Life. Love. Family. Our Perfect Imperfection. Living life as a Catholic, homeschooling family with three amazing, unique boys, a too-oft serious, frustrated and anxious but also loving momma, and a fun-loving, hardworking dad.

Thursday, October 31, 2013

Our attempt at a dye-free Halloween

Halloween can be quite challenging when it comes to one thing that we try to do. We aren't perfect about it, but we avoid artificial, petroleum-based food dyes when possible. With all the candy and treats that we have no control over, it seems it would prove very difficult, right?

Today's celebrations start with a small party in Alex's class - E's class doesn't have one as they are middle schoolers - and that entails cookies with frosting and sprinkles, juice boxes, and candy.

I signed up to bring juice boxes and sprinkles because Alex requested it. We chose Capri Sun 100% juice boxes, and that made it easy to avoid dyes as well as HFCS, though I'm sure there are healthier options. Sprinkles were a little more difficult. Of course, I don't want him to feel bad about not having colored sprinkles like the other kids, but he understands our reasons. We did find plain chocolate sprinkles that don't have artificial dyes. (It was odd though, one well-known brand had small containers of chocolate sprinkles with no dyes but their large containers of chocolate sprinkles had red 40, yellow and blue - can't remember the exact #'s - dyes!) I remembered seeing organic sprinkles somewhere, and we found them at Kroger. They aren't as vibrant - more pastel in color - and were $3.99 for a 1oz package. Well worth it though to make the boy happy :) Here's the brand we bought Let's Do Organic Sprinkelz Organic Confetti *note the link is for bulk 12 pk on*

He understands those are JUST for him, and I explained to the teacher the deal. She was very understanding and actually asked if he was supposed to have cupcakes and things on days other students brought birthday treats. I told her that we feel he is old enough and understands and that he can make an informed decision. I know sometimes he will choose to eat the bright blue and green and pink frosted cupcakes, and other times he will decline. He knows how he feels later and the next day or two and whether it's worth it. Also, I am only concerned with what is in my control. If I can send an alternative for a party, then I will. If I don't know what/when a birthday treat is, it's truly ok.
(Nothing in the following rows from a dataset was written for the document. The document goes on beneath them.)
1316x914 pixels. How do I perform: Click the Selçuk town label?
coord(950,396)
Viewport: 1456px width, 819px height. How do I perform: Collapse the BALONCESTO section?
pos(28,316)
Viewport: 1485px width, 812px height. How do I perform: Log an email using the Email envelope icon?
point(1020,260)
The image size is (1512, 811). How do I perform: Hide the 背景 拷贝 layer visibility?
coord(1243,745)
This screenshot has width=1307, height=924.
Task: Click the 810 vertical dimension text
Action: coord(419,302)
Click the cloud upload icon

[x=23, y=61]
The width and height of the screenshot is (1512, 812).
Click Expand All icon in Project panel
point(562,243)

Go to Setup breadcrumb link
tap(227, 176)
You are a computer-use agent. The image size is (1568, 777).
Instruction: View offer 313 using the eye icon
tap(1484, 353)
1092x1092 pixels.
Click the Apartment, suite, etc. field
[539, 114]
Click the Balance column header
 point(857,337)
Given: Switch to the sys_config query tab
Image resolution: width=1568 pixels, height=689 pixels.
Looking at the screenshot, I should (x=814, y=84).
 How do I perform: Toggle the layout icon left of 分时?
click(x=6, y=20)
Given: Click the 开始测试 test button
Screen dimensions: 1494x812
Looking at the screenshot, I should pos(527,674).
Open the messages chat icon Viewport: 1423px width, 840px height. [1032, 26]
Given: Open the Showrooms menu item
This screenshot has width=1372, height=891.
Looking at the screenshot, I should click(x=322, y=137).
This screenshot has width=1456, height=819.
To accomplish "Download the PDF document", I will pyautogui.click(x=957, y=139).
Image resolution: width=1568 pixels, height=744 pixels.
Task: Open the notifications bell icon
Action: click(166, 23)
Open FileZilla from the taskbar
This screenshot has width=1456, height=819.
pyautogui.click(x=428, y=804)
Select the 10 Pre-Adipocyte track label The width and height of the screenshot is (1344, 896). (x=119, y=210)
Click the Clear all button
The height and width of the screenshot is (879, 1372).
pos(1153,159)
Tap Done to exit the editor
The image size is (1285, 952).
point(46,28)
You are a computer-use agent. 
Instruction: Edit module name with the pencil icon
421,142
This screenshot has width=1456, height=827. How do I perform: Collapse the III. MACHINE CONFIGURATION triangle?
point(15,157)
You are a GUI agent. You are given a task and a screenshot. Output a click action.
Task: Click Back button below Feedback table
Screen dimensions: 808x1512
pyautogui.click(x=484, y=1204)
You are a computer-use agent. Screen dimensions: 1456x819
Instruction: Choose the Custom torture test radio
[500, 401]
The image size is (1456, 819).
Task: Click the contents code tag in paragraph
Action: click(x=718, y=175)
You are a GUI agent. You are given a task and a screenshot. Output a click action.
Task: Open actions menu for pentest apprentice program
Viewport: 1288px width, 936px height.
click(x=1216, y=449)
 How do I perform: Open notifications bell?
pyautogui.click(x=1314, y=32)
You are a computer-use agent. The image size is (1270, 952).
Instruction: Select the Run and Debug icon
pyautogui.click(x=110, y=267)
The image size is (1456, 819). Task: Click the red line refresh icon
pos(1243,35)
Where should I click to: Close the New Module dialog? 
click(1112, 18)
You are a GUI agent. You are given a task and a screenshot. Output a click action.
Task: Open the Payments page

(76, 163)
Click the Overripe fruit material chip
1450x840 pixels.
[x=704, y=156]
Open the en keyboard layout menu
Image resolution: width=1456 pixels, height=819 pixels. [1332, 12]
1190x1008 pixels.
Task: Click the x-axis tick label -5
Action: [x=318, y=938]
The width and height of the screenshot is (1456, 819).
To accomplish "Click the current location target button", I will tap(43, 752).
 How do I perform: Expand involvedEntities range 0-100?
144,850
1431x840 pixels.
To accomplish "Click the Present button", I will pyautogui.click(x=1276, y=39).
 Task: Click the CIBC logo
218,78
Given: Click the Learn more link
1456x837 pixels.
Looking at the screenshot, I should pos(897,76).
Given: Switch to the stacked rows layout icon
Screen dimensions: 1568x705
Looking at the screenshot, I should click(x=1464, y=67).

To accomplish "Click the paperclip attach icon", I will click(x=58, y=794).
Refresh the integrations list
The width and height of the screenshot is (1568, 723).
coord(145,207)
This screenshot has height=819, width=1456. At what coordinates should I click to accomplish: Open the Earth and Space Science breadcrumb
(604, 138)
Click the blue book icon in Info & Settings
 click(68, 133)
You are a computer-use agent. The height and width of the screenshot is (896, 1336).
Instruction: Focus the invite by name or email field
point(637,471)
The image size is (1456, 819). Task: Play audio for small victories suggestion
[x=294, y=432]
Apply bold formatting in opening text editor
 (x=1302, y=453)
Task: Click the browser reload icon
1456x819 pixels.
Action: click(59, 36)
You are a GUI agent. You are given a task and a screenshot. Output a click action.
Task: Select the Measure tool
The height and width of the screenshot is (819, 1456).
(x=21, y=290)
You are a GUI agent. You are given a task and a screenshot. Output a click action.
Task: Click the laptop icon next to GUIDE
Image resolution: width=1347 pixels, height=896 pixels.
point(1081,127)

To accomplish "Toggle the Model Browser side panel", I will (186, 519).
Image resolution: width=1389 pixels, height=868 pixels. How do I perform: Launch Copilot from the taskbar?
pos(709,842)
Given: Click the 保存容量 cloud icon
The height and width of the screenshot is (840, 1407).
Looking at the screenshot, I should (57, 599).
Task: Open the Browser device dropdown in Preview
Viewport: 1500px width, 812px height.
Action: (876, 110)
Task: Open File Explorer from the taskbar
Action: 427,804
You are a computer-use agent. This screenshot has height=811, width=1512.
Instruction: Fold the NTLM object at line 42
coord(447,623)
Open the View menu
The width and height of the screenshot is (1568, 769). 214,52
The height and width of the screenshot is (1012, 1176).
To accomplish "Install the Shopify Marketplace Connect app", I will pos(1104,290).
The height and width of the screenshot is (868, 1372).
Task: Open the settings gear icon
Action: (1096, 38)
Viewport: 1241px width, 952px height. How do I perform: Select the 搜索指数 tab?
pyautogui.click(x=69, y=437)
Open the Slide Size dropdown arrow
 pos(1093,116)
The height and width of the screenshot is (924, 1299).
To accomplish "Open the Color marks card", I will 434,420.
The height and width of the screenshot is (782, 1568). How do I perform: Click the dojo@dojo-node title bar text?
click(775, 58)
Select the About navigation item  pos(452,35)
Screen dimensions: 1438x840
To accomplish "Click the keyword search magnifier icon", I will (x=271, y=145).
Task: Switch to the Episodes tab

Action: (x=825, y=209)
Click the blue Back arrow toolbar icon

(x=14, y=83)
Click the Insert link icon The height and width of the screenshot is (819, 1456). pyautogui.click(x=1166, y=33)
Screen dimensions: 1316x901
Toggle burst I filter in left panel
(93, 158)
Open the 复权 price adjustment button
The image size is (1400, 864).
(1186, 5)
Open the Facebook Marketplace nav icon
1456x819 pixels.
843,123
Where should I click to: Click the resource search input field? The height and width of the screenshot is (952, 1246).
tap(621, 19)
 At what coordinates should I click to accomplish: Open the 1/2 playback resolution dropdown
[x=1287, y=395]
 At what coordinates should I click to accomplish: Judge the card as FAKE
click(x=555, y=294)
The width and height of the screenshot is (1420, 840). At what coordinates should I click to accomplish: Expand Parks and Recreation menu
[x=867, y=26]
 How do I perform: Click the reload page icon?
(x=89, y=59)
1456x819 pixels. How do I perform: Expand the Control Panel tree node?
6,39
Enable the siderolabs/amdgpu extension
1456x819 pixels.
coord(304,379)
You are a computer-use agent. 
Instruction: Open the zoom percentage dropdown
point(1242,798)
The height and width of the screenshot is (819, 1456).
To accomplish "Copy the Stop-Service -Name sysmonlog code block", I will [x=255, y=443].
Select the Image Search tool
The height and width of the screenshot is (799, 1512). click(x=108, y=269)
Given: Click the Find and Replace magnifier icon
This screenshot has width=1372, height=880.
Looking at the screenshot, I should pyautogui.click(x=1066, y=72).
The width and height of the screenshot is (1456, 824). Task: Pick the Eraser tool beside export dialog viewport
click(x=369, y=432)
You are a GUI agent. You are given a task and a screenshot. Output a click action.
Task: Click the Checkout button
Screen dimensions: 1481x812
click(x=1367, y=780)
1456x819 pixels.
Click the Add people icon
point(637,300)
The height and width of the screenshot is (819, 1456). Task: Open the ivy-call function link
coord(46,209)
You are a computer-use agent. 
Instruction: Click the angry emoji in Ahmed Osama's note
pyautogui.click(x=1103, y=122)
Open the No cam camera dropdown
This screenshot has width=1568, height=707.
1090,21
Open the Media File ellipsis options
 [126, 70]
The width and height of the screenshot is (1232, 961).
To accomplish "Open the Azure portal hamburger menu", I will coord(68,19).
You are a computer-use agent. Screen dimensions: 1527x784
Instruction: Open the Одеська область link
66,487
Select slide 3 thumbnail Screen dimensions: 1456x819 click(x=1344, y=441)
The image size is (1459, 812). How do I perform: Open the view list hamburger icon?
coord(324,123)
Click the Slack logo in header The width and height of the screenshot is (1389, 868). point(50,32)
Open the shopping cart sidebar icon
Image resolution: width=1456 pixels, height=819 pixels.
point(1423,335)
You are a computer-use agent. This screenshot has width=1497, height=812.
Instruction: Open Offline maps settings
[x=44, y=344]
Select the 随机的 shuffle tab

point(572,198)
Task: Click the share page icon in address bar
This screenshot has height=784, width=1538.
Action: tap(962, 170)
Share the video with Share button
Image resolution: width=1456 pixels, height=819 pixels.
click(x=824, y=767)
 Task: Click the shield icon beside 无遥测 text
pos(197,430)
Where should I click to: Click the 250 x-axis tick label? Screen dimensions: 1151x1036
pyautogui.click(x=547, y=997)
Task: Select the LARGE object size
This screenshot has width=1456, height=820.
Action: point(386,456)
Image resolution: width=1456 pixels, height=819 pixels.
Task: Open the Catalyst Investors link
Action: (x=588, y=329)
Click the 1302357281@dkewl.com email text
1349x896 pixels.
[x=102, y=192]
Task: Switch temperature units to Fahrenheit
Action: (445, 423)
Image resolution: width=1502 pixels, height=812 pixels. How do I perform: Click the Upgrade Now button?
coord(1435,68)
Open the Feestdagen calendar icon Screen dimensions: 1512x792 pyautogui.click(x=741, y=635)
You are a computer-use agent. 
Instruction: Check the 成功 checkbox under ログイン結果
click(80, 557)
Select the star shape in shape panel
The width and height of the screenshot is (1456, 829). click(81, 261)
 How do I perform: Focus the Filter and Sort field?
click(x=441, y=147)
Back to the topic at hand. Trick or treating today may actually be cancelled or delayed due to bad thunderstorms predicted including high winds. If it was just a little rain, we'd still go out, but we'll see. All the candy that the boys will receive will undoubtedly include brightly colored candy, gum, jawbreakers, licorice, and who knows what. We are going to sort the candy and the boys can keep anything that is dye-free. Then they have a couple of choices. We can go buy dye-free lollipops and gummy bears to trade them for things they can't have; they can combine all their "no thank-yous" and leave it for the switch witch to trade an item; we can keep some things for a gingerbread house at Christmas time; or a combination of the 3. I think if they choose the switch witch, she will bring them a gift card to buy something they want. I'm considering not even doing the "switch witch" and just telling them they can trade mom and dad candy for a toy/gift card. I guess I should probably decide pretty quick, since today is Halloween ;)

I know some may think I'm ruining their fun, and a few years ago I may have felt the same way. But I know what's right for my family and my boys. They still get to dress up in costumes, go trick-or-treating and eat some candy but they don't get an overload nor will they eat tons of petroleum-based dyes. 

After E's 4th grade science experiment, and the results, I will never doubt our decision and the position we have on those dyes. Don't know what I'm talking about? Long story short: E had 2 mice and a maze. Both were given regular water and food and ran the maze for a week. Times got progressively better. One of the mice was given red food coloring in his water for a week. The other was not - he was the "control". During the second week of maze trials, the mouse given red dye got slower and couldn't figure out the maze. His times went from around 60 seconds to an ending time the last day of over FIVE minutes. He also became aggressive, erratic and confused. We used food coloring that you buy at the store and just put a few drops in his water bottle. No more than what people eat DAILY! After stopping the experiment, his behavior seemed to return to his pre-dye state. The "control" mouse kept similar times during the entire two weeks and his behavior never changed. The maze was never changed so logically after a week of running it, they knew the route pretty well. It was very interesting and E worked very hard on it. Again, I will never doubt our decision after seeing the difference.